On the other hand I know the brother of a guy who got ECTs done while getting his MBA. He didn't have a problem with it, so I guess your mileage may vary.

> I recently underwent 17 sessions of ECT, my last having taken place over three weeks ago.
>
> Not only am I still depressed, I also don't remember the following:
>
> * My wedding or honeymoon which took place in October 2000
>
> * The names of my nephew, neices and neighbors
>
> * The computer programs I use in my line of work
>
> * Moving out of state and into the house my wife and I currently live in
>
> * Completely re-habbing our kitchen - tearing out all the old tile, re-tiling the floor installing new lighting, sink, dishwasher, garbage disposal, cabinets, etc.
>
> * Any of the movies, books, magazines, etc. I've seen or read in the past year or so
>
> * Most of everything from several YEARS back to the present
>
> My psychiatrist says this is a most unusual response to ECT, and I believe him. But one thing is for sure: I would never undergo another session under any circumstances.
>
> I don't say this to try to persuade anyone to abandon the idea of having ECT; I post this simply as a warning you won't hear from the professionals.
>
> I realize my response is atypical, but I can't tell you how difficult it is to live with little recollection of the past.
>
> I can't get a job in my profession until I re-learn the programs I work in.
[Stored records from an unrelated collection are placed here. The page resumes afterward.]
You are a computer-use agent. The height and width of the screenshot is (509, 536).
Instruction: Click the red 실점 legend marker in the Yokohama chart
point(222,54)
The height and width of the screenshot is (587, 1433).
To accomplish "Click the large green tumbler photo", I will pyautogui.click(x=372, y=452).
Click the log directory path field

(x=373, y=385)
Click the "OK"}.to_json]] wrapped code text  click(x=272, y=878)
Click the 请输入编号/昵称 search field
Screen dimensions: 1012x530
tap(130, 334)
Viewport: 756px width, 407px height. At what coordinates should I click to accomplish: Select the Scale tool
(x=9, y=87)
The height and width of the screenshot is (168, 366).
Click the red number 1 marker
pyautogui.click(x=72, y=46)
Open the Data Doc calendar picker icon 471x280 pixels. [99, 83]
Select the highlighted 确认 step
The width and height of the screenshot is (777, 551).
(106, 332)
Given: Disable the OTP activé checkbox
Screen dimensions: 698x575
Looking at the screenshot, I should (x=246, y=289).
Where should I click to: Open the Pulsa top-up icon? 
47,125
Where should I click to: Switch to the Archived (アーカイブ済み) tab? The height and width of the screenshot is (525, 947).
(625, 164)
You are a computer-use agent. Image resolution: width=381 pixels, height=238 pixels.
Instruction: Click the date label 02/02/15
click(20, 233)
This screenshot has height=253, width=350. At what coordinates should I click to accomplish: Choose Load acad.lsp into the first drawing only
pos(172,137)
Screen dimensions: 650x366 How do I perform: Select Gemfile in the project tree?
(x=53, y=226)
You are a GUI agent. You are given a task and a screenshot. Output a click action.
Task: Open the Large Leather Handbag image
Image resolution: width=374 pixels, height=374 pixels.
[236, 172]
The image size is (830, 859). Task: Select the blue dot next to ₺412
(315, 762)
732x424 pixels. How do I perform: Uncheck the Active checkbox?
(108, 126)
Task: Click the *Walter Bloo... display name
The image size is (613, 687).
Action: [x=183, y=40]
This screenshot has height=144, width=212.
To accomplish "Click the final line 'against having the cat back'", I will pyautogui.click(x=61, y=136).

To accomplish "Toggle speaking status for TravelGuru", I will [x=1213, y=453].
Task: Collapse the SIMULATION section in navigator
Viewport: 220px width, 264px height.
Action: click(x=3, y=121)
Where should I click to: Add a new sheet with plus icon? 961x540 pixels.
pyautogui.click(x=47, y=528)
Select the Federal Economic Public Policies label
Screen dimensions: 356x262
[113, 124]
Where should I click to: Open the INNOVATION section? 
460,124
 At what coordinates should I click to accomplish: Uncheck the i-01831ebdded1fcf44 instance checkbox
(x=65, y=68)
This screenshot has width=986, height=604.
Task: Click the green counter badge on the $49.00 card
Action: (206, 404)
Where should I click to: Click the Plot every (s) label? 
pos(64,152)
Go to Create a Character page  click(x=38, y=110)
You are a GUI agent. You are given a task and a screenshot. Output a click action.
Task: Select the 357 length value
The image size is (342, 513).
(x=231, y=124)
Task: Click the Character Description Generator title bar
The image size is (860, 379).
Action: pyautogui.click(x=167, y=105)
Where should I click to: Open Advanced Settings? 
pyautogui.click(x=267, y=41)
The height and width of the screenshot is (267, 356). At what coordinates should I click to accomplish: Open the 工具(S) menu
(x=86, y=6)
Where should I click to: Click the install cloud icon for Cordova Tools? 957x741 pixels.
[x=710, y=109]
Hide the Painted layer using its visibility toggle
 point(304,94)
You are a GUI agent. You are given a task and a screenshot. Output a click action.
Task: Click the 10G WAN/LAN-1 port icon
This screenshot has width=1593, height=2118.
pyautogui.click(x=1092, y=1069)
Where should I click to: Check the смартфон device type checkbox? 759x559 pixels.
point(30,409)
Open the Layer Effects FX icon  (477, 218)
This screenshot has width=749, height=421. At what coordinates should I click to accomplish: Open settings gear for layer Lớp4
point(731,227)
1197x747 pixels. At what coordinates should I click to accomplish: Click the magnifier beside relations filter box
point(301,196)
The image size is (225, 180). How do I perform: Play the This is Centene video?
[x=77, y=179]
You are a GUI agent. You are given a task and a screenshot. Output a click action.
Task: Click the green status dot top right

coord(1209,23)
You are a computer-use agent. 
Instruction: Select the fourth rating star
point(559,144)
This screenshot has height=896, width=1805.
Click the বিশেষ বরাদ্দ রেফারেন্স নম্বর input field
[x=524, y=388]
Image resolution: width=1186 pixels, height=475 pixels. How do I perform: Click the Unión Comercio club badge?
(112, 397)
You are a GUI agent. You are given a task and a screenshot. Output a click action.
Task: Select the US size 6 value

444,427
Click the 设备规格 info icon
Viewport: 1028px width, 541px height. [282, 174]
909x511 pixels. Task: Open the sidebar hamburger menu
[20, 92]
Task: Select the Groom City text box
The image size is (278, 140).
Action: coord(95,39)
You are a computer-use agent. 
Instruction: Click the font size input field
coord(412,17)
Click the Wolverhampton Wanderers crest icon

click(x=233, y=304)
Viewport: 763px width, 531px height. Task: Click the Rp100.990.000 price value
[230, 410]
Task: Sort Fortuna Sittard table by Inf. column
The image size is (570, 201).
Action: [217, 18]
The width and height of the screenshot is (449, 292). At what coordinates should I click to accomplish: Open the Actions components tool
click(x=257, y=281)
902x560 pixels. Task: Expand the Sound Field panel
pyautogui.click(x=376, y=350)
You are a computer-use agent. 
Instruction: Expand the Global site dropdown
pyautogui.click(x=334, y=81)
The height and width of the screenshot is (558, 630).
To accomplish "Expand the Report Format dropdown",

I can't even drive anywhere I used to go without a map from my wife.
>
> And, like I said: I'm still depressed.
>
> So think carefully -- you only have one brain and it stores ALL of your memories.
>
> androog

 

Re: Atypical depression ECT-Experiences needed.

Posted by quilter on March 13, 2001, at 0:10:58

In reply to Re: Atypical depression ECT-Experiences needed., posted by Androog on March 12, 2001, at 16:42:58

I had similar results from my ECT series in 1984/5. Won't do that again. The cost is too high. Even now I get surprised by some bit of my past that I no longer remember. It is indeed a very frightening situation to be in. It did seem like it was easier to relearn what was missing than it was to acquire the knowledge in the 1st place. I sure hope that prooves true for you too.
Quilter

 

Re: Atypical depression ECT-Experiences needed. » Androog

Posted by kazoo on March 13, 2001, at 2:17:07

In reply to Re: Atypical depression ECT-Experiences needed., posted by Androog on March 12, 2001, at 16:42:58

It's a pity you couldn't forget the fact that you had any depression to begin with! Isn't that a basic tenet of ECT? Isn't that what it's suppose to do? That alone would have made this particular horror worthwhile.

As to why anyone would want to hot-wire their noggin is beyond my scope of understanding. Wouldn't sticking your finger in a light socket fundamentally do the same thing (or is this reserved exclusively for the Angela Davis look)?